Auch der Arbeitsmarkt in den neuen Dienstleistungsindustrien bietet kaum noch Einstellungs­chancen. Die Callcenter-Branche etwa, die in den vergangenen Jahren vom Outsourcing profitierte, baut Jobs ab. Neueinstellungen im Bank- und Finanzsektor gibt es praktisch keine mehr. »Wir fürchten, dass dieser Trend auf andere Bereiche übergreift«, sagt B. S. Murthy, Chef der Beraterfirma Human Capital in Bangalore. In der Textil­industrie etwa wird mit einem Exportrückgang um fünf bis zehn Prozent gerechnet.
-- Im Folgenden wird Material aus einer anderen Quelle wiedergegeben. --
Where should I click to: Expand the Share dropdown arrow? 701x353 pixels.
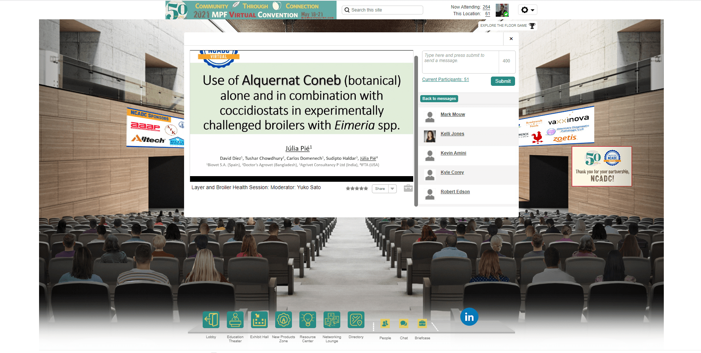pos(392,189)
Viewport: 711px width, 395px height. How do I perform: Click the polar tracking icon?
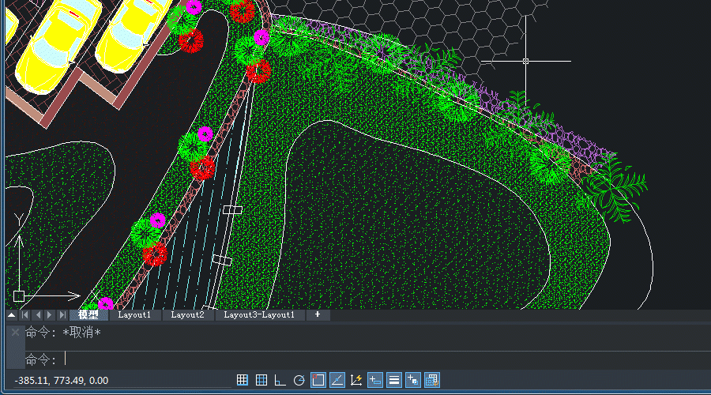(299, 380)
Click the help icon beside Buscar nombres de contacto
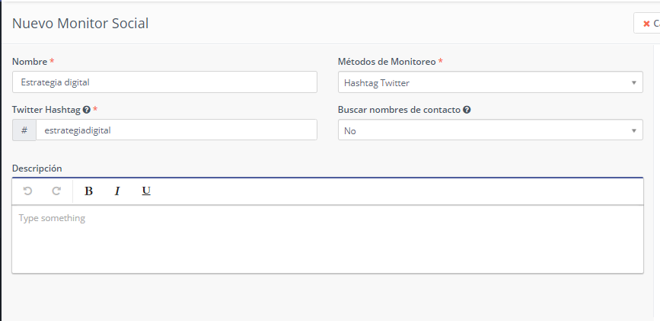Image resolution: width=660 pixels, height=321 pixels. point(467,110)
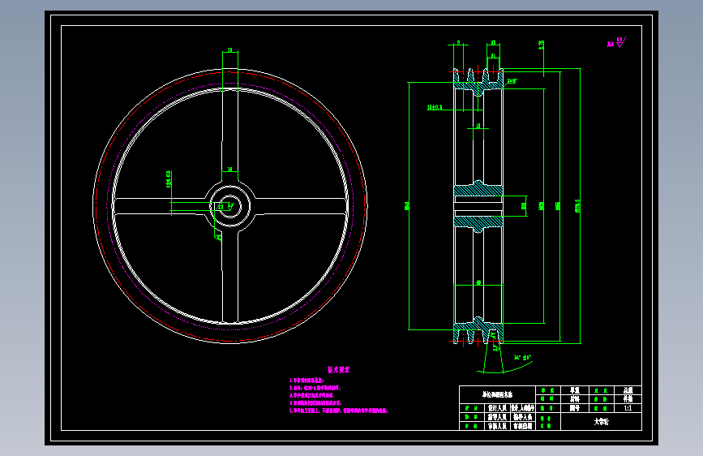Click the 材料 cell in title block
Viewport: 703px width, 456px height.
pos(575,399)
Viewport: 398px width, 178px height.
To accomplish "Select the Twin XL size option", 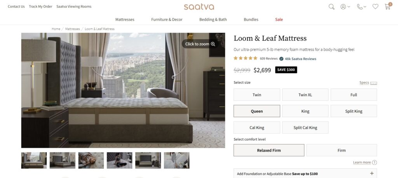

Es erweist sich nun, dass die kapitalistische Mo­dernisierung Indiens zu beträchtlichen Teilen auf den Investitionen und Produktionsverlagerungen internationaler Unternehmen basierte, die nun sehr vorsichtig sind und zum Teil bereits begonnen haben, Kapital abzuziehen und Produk­tionsstätten dichtzumachen. Indiens Wirtschaft sei wegen der Investitionen so schnell gewachsen, erklärt der Wirtschaftswissenschaftler Arun Kumar vom Indian Institute of Technology. »Und die gehen zurück. Der ganze Investitionsgüterbereich ist eingebrochen. Die Theorie, dass Indiens Wirtschaft von der Entwicklung im restlichen Asien, in Europa und den USA abgekoppelt sei, ist widerlegt.« Er hält den indischen Traum vom jahrelangen Wachstum für ausgeträumt. »Indien ist sehr schwach, politisch und finanziell. Wir wer­den nicht demnächst Nummer drei in der Welt sein oder so etwas. Das erzählen wir uns nur selbst, um uns aufzubauen. Mit der Wirklichkeit hat das nichts zu tun.« Die hohen Wachstumsraten Indiens von acht und mehr Prozent seien die Ausnahme gewesen.

Dass etablierte indische Großkonzerne allerdings noch liquide genug sind, um eine Zeit lang auch ohne fremdes Kapital ihre Expansionspläne zu finanzieren, stellte der Automobilkonzern Tata Motors im März unter Beweis. Das Unternehmen kaufte Ford Motors die beiden Marken Land Rover und Jaguar für 2,3 Milliarden Dollar ab – und bezahlte den Gesamtbetrag sofort.
Eine eventuelle allgemeine Krise der bisherigen Wachstumsbranchen muss auch keine gravie­ren­den Auswirkungen auf alle Bereiche der Gesellschaft haben. Von Indiens Aufschwung profitierte bislang eine urbane Minderheit von kaum mehr als 20 Prozent der Bevölkerung, und der Kreis jener, die der Gefahr des Absturzes in die Armut dauerhaft entronnen sein dürften, überschreitet kaum eine Million Menschen. Allzu leicht wurde von den Propheten der »neuen Weltmacht« übersehen, was für gewaltige Probleme ungelöst blieben. Um die Betriebe im industriellen Gürtel zwischen Mumbai und Surat mit Energie zu versorgen, wird einem Großteil der Bevölkerung des gan­zen Gebietes seit Jahren planmäßig bis 16 Stunden am Tag der Strom abgestellt. Dasselbe Bild bietet sich in nahezu jeder größeren Stadt, die Straßen sind in chronisch schlechtem Zustand, das Schienennetz ist teilweise marode.
Noch immer fußt Indiens Wirtschaft auf Mil­lio­nen von Kleinstbetrieben, die für den lokalen Markt produzieren. Neun von zehn Arbeitern sind im informellen Sektor tätig, sie arbeiten ohne Versicherungsschutz, ohne staatliche Auflagen, ohne Mindestlöhne oder Kündigungsschutz. Für sie bedeutete die kapitalistische Modernisierung eine Verschlechterung ihrer Arbeits- und Lebensbedingungen. Wenn die Wachstumsbranchen in die Krise geraten und die Mittelschicht wieder ver­armen sollte, ändert sich für diese Menschen nichts.